HomePoliticaAumm Aumm per l' autonomia differenziata? Scorretto. Sud penalizzato

Aumm Aumm per l’ autonomia differenziata? Scorretto. Sud penalizzato

Siamo al ”Me ne frego’ e ai colpi di mano con quegli accordi privilegiati tra Governo e quattro regioni,Regioni Liguria, Lombardia, Piemonte e Veneto , che spingono per l’autonomia differenziata dalla sanità elle materie della protezione civile, delle professioni, della previdenza complementare e integrativa . Argomenti da prendere con le pinze e sulle quali si è già pronunciata abbondantemente la Corte Costituzionale. Senz’altro un altro attacco diretto all’unità del Paese e della Costituzione a danno di regioni svantaggiate come quelle del Sud. E tra queste la Basilicata, che ha visto il presidente della giunta Vito Bardi votare a favore nella conferenza Stato-Regioni. Iniziativa bocciata dai consiglieri che hanno definito la cosa come portata avanti ”Aumm Aumm”, voce onomatopeica che indica una operazione fatta in silenzio sperando che nessuno la denuciasse e scoprisse.

Autonomia differenziata, Csx: non si fanno le cose “aumm aumm”

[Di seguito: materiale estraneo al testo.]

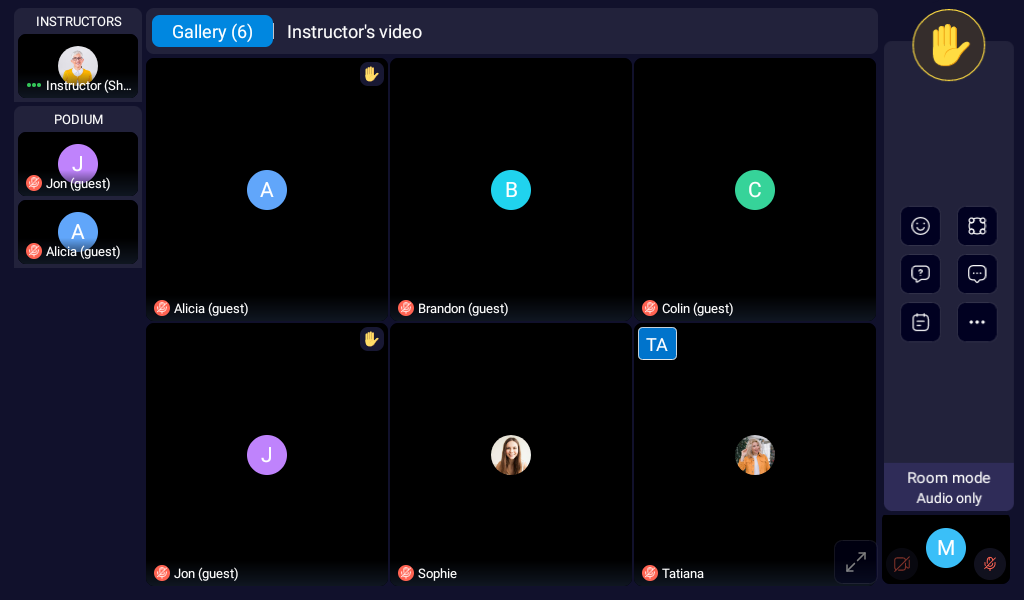Switch to the Instructor's video tab
1024x600 pixels.
[354, 31]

“Sull’autonomia differenziata non si possono fare le cose aumm aumm, sacrificando di fatto il diritto alla salute dei lucani sull’altare delle proprie esigenze personali o degli interessi derivanti dal vincolo di appartenenza alla coalizione di Centrodestra”.

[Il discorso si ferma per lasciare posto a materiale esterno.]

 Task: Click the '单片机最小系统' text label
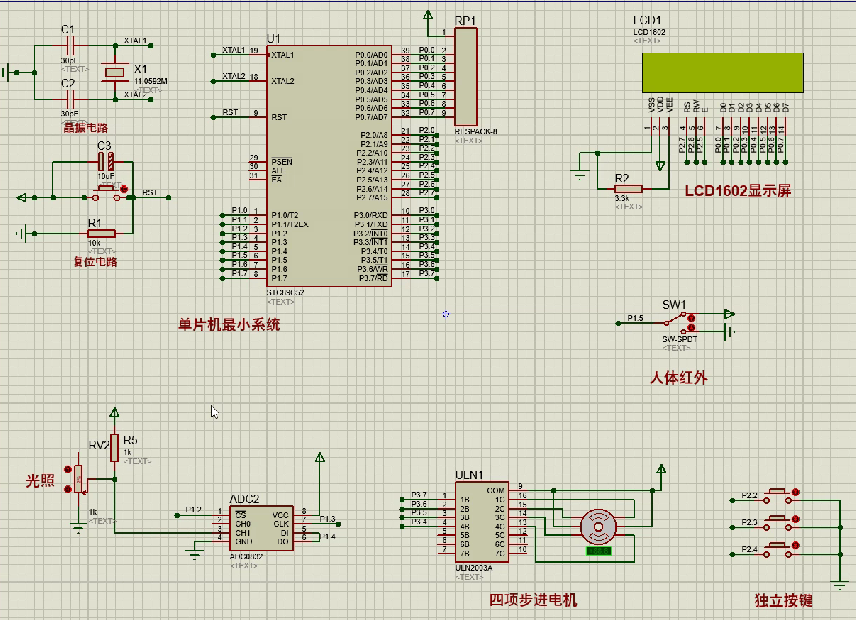(x=230, y=325)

E’quanto sostengono, in una nota congiunta, i consiglieri regionali Giovanni Vizziello, Angelo Chiorazzo, Alessia Araneo, Viviana Verri, Piero Marrese, Piero Lacorazza e Roberto Cifarelli che così commentano il voto favorevole espresso in sede di Conferenza unificata dalla Giunta Bardi alle intese preliminari approvate dal Governo Meloni con le Regioni Piemonte, Liguria, Lombardia e Veneto e con le quali queste quattro Regioni godranno di maggiori poteri anche in ambiti sensibilissimi come la sanità.

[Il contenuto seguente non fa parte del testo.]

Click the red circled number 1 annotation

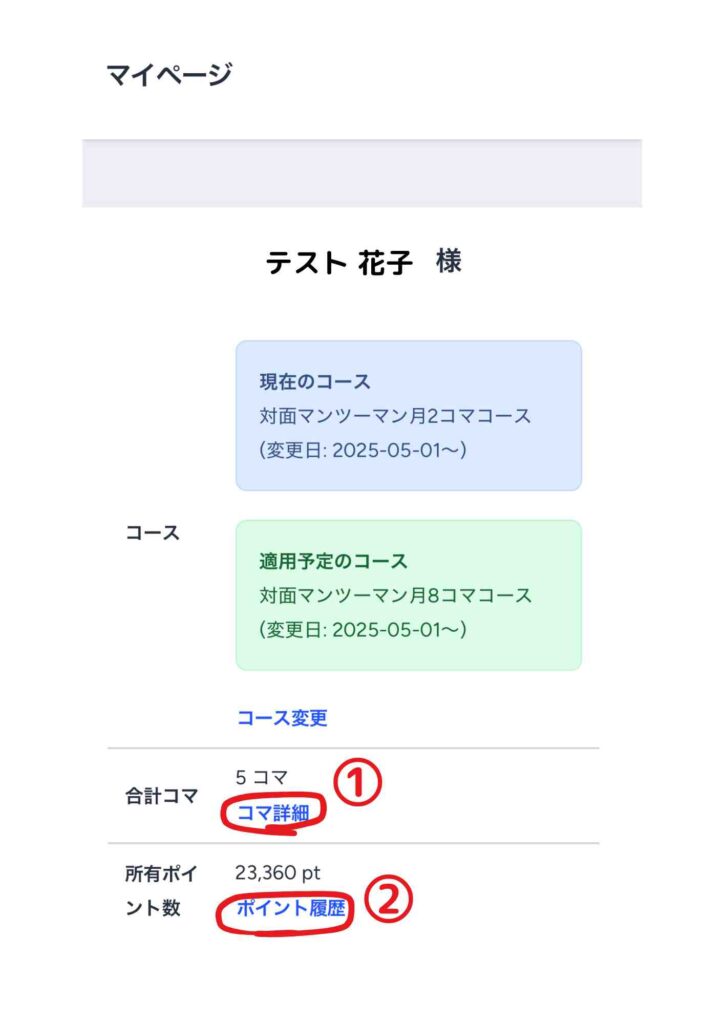tap(357, 782)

“Temi così importanti, che incidono immediatamente sulla vita dei cittadini e che potrebbero trasformare i lucani in cittadini diversamente italiani” -sottolineano i consiglieri di opposizione- “pretendono un ampio confronto consiliare, che il Presidente Bardi ha cercato di evitare, facendo calare il silenzio sul via libera espresso dalla Regione Basilicata alle pre-intese del Governo con le quattro Regioni del Nord Italia.”

“Consentire a Piemonte, Liguria, Lombardia e Veneto di offrire stipendi più alti a medici e infermieri, di gestire autonomamente le risorse dell’edilizia sanitaria o dell’innovazione tecnologica e soprattutto di prevedere tabelle autonome di rimborso delle prestazioni rese dalle strutture private accreditate” -aggiungono i consiglieri di Centrosinistra-“ significa accelerare il processo di privatizzazione della sanità, smantellare il sistema universalistico delle cure previsto dalla Costituzione e prevedere, con legge, che chi oggi è già avanti, come le Regioni del Nord, progredisca ulteriormente, lasciando indietro chi è ultimo o penultimo, come le Regioni del Mezzogiorno e la Basilicata in particolare”.
“Su un tema come l’autonomia differenziata potenzialmente in grado di dividere il Paese e di ledere i principi di uguaglianza tra i cittadini è doveroso richiamare il Presidente Bardi al rispetto degli obblighi di trasparenza e di correttezza inerenti il proprio mandato istituzionale” -concludono i consiglieri regionali di opposizione-“ e a tal fine abbiamo richiesto una convocazione in seduta straordinaria del Consiglio regionale dedicata proprio alle intese preliminari tra il Governo Meloni e le Regioni del Nord Italia”.